I have developed a strategy to calm, pacify, and sometimes control this monster that is released each morning. (Jillian Michaels and a bunch of scientists have some sciency explanations for all this in her book and elsewhere, if you're interested.  It IS nice to find I'm sorta normal.)  It's not fool-proof, but most days I can count on it to keep me away from the drive-thru.

It's a three-step process:

Step 1) Get up late so I don't have time to make sausage and eggs and bacon and biscuits for breakfast.  This is the easiest step.
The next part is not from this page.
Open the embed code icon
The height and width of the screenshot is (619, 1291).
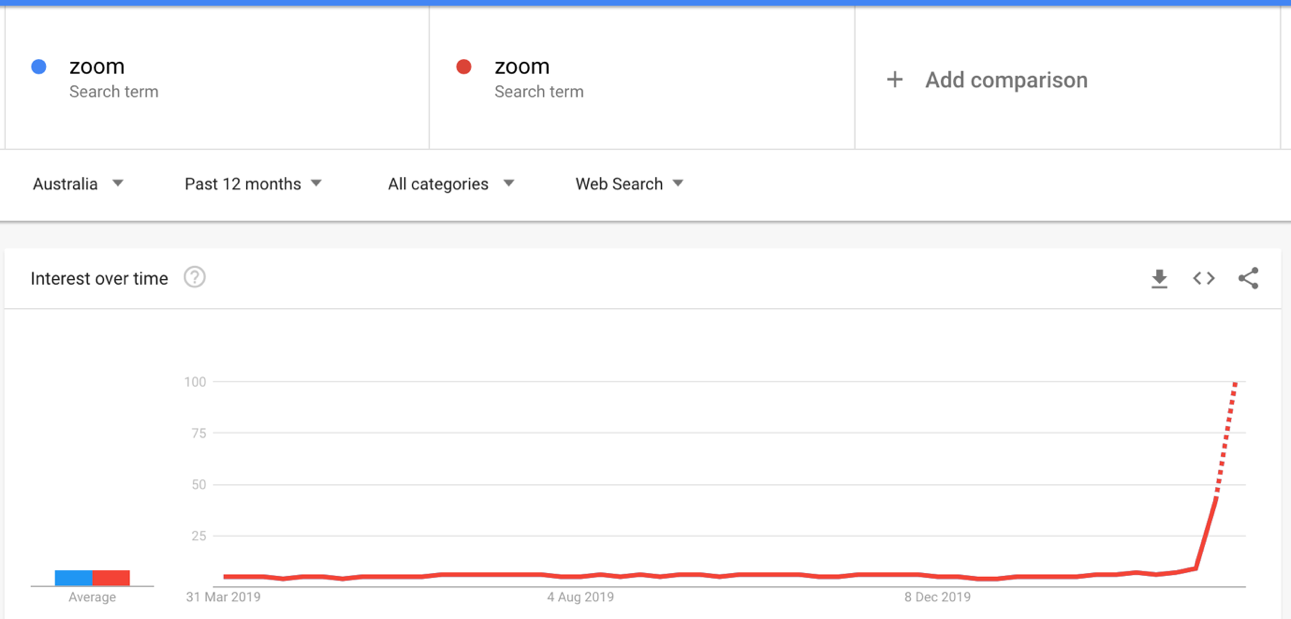tap(1204, 278)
Step 2) Keep ready-to-grab breakfast foods available at all times.  This includes but is not limited to: 
  • Greek yogurt in tasty flavors that I'm likely to actually EAT.  (Not that revolting banana atrocity I tried last week.  Not that.)
  • Cottage cheese - take 10 minutes on Sunday and put cottage cheese in 5 or 10 of those tiny Tupperware containers that hold a half-cup each.  And don't forget to buy a vat of the stuff at Sam's Club.  (And while I'm on the subject, I personally don't bother with Low-Fat or Non-Fat cottage cheese.  It saves you TEN lousy calories per serving, and something delicious somehow gets turned into something noxious when they remove the fat.  Just eat good tasty cottage cheese in an actual half-cup portion and you'll be fine.)
  • Home-made granola bars or loose granola - tons of great recipes out there, take 45 minutes out of your weekend and you'll have a month's supply and it's delicious.
  • Hard-boiled eggs.  Who doesn't love a hard-boiled egg?
  • I have been known, on occasion, to make ahead things like egg cups or hearty muffins, but lately that's not been my thing.  Has worked just fine when I've done it, though.
  • Protein bars - I keep a stash of them in my desk drawer, and I've been known to keep some in the trunk of my car and/ or in my purse.

Step 3) and some days this is actually the hardest step for me, even though it sounds simple.  I do my very best not to drive to work through the Gauntlet of Fast Foot Joints that lies between my house and my office.  I can't eliminate every possible bad choice - even the gas station has doughnuts every morning - but skipping the main drag that takes me past all the breakfast sandwiches keeps me relatively safe until I've had my coffee and I'm thinking straight. 

So, once again, Screw you, lying voice inside my head.  I'm gonna eat this yogurt and enjoy every bite.  And later, I'm going to have a sensible lunch.